You wouldn't survive if you didn't work outside directed time! It is not surprising that many are keen on a job share- I think you will get more and more of them in the future.

tethersend Sat 16-Feb-13 16:55:53

"If anyone says to you that 'staff morale is at an all-time low' you know you are doing something right."

When this is the head of Ofsted's take on the matter, you've got to wonder...

rabbitstew Sat 16-Feb-13 17:06:32

The head of Ofsted clearly doesn't care as much about high staff turnover as parents do, then. If it were only poor teachers leaving, that would be one thing, but when the best staff leave and are replaced by a succession of newly qualified teachers, you would surely know that staff morale being at an all time low has nothing to do with someone doing something right.
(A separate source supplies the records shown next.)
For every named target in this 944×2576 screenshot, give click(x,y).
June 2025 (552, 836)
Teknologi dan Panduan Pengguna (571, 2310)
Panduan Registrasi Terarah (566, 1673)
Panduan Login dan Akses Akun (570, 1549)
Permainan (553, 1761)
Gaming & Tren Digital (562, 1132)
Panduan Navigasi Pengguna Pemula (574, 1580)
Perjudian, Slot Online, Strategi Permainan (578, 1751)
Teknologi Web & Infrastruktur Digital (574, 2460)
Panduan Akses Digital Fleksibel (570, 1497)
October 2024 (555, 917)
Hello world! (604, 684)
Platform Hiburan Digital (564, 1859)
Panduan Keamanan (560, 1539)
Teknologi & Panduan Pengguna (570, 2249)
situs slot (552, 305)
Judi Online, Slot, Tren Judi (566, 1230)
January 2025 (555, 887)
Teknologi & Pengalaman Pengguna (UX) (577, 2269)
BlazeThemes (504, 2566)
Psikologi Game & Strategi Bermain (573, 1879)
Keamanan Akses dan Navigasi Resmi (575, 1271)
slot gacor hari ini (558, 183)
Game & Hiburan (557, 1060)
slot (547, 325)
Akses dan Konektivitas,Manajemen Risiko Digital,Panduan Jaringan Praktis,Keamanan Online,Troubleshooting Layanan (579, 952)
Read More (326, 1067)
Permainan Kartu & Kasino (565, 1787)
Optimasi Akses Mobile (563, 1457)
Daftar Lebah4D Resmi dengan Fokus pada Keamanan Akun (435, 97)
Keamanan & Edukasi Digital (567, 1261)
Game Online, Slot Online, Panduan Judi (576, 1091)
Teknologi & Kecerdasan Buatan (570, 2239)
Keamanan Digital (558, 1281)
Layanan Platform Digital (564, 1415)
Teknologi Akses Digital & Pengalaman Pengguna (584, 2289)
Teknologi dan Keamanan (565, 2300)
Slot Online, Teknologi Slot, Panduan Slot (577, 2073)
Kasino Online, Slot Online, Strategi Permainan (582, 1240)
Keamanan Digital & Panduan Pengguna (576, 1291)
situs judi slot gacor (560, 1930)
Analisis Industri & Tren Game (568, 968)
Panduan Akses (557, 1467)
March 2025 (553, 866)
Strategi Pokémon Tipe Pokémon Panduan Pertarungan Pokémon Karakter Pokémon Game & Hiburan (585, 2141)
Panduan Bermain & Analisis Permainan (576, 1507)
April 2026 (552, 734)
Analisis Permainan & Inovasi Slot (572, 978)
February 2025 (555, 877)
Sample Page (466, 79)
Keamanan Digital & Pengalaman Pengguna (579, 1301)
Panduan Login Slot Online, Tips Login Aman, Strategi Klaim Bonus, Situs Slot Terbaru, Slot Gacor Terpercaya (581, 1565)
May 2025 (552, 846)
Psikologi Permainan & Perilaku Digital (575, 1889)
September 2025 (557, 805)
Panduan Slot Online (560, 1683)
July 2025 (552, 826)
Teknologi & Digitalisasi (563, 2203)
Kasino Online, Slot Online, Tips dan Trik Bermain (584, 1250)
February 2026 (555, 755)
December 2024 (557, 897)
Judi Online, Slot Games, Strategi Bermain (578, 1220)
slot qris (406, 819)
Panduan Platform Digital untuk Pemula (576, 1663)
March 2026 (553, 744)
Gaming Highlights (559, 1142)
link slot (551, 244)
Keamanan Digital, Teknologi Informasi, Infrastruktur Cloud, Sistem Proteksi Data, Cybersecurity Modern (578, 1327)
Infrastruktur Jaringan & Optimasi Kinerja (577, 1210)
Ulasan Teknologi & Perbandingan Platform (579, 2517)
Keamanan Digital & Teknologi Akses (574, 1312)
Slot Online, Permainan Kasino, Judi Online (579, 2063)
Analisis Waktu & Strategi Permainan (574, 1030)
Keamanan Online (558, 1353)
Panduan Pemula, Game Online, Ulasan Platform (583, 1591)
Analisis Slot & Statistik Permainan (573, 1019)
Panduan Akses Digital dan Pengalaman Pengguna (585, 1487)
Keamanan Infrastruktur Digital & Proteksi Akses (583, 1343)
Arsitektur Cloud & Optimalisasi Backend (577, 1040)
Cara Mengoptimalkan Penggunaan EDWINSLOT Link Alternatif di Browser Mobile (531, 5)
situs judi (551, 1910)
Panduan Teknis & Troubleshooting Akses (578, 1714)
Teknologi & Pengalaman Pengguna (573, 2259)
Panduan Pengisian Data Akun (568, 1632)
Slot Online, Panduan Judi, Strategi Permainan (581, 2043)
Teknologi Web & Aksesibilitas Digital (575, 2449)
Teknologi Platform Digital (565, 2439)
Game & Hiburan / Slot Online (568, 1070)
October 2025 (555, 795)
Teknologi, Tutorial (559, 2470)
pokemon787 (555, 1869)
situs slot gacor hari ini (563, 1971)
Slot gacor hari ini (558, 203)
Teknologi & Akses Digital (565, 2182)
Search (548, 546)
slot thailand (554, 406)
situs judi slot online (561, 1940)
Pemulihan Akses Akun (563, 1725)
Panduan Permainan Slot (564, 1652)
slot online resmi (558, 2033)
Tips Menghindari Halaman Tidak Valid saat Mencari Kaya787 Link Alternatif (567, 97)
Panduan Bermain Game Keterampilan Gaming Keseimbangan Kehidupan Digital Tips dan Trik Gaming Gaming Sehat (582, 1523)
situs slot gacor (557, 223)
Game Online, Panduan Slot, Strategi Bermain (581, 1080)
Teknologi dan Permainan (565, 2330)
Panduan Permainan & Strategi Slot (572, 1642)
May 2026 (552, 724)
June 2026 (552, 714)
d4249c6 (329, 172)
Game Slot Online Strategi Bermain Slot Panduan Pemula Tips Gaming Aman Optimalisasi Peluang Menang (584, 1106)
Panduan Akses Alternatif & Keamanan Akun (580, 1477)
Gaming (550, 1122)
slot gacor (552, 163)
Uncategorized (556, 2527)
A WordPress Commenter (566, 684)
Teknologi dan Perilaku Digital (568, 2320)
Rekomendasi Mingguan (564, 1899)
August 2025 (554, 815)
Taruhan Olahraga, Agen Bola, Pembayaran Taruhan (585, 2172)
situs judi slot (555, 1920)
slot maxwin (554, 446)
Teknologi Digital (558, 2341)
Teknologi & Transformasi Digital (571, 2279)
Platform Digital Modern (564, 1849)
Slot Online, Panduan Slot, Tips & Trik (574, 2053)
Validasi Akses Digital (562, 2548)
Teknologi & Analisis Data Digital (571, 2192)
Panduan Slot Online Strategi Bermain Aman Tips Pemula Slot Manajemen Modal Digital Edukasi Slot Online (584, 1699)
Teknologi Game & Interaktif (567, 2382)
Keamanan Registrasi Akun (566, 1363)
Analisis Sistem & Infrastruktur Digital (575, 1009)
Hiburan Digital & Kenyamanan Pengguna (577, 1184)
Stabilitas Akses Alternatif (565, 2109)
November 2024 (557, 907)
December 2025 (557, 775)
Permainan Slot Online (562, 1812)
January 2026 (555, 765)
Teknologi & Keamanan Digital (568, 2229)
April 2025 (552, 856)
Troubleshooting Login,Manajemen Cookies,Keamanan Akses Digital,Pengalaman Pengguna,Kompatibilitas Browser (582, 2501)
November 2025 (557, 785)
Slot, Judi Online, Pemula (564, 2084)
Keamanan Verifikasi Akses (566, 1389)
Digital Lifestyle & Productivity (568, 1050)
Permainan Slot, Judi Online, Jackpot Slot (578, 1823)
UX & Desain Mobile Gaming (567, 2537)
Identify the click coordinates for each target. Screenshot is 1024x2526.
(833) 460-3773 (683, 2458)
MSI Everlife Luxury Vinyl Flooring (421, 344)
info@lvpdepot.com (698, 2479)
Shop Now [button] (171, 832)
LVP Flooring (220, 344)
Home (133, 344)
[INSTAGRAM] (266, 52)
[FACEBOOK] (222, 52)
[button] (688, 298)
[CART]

MariusEarlobe Sat 16-Feb-13 17:14:07

My dd s teacher is very stressed , the other teachers seem to be too.
Dd s teacher ever time we are waiting at home time can be heard absolutely bawling shouting at the kids, it's not a nice environment for anyone tbh.

Arisbottle Sat 16-Feb-13 17:14:51

I don't know any primary school teachers who are not stressed.

Seconda school teaching, for me has moments of stress, as does any professional job. But it rarely lasts and is usually explained by my own poor time management.

hermioneweasley Sat 16-Feb-13 17:18:45

My FB feed is full of "hurrah - half term, no work fr another week" type status updates. I guess it has its compensations.

exoticfruits Sat 16-Feb-13 17:20:16

I know 2 schools where new heads caused every teacher to leave within 2years- very sad for the school because they were largely very experienced teachers who voted with their feet. A sign of a good school is one with a low staff turnover.

exoticfruits Sat 16-Feb-13 17:22:34

Don't take that as what they really mean, hermione!